***** TEXTE À LIRE
14 éleveurs de la Creuse portent un projet de méthanisation relié à une production de spiruline. Cette algue aux multiples vertus rentabilisera l’usine livrée à l’automne 2015.

Sur le plateau des Combrailles, la neige commence à tomber, soufflée par un vent glacial. Difficile d’imaginer que l’on va produire ici de la spiruline, une micro-algue cultivée depuis des siècles en Amérique du Sud et en Afrique ! Didier Dhume, éleveur à Viersat, est à l’origine de cette idée audacieuse : « Je suis installé en Gaec avec un associé sur 225 ha dont 135 ha de culture. Nous avons 70 vaches allaitantes et un petit atelier d’engraissement. Depuis 2010, nous voulons diversifier nos activités et j’ai pensé à la méthanisation. »
**********
ÉNONCÉ A:
Mettez à jour les lignes de données, depuis la ligne contenant « Where should I click to: Click the question » jusqu'à la fin des données incluse, en remplaçant « sea urchin » par « starfish » sans rien changer d'autre.
Les lignes ci-dessous sont sans aucun lien avec le texte.
***** DONNÉES ENREGISTRÉES
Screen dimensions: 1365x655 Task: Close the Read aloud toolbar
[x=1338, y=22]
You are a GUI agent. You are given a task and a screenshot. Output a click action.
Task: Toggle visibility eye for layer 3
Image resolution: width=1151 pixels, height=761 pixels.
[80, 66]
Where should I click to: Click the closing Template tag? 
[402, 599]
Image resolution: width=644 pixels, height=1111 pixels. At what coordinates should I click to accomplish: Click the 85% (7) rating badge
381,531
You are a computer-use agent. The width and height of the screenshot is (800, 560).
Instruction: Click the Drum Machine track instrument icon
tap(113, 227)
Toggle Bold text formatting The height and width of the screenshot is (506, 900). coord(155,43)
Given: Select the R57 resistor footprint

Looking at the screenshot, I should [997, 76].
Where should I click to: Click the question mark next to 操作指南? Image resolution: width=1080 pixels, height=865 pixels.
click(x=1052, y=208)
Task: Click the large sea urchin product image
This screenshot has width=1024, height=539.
**********
ÉNONCÉ B:
Relevez tous les noms de lieux mentionnés dans le texte sur la spiruline.

SOLUTION A:
Where should I click to: Click the question mark next to 操作指南? Image resolution: width=1080 pixels, height=865 pixels.
click(x=1052, y=208)
Task: Click the large starfish product image
This screenshot has width=1024, height=539.

SOLUTION B:
Creuse, plateau des Combrailles, Amérique du Sud, Afrique, Viersat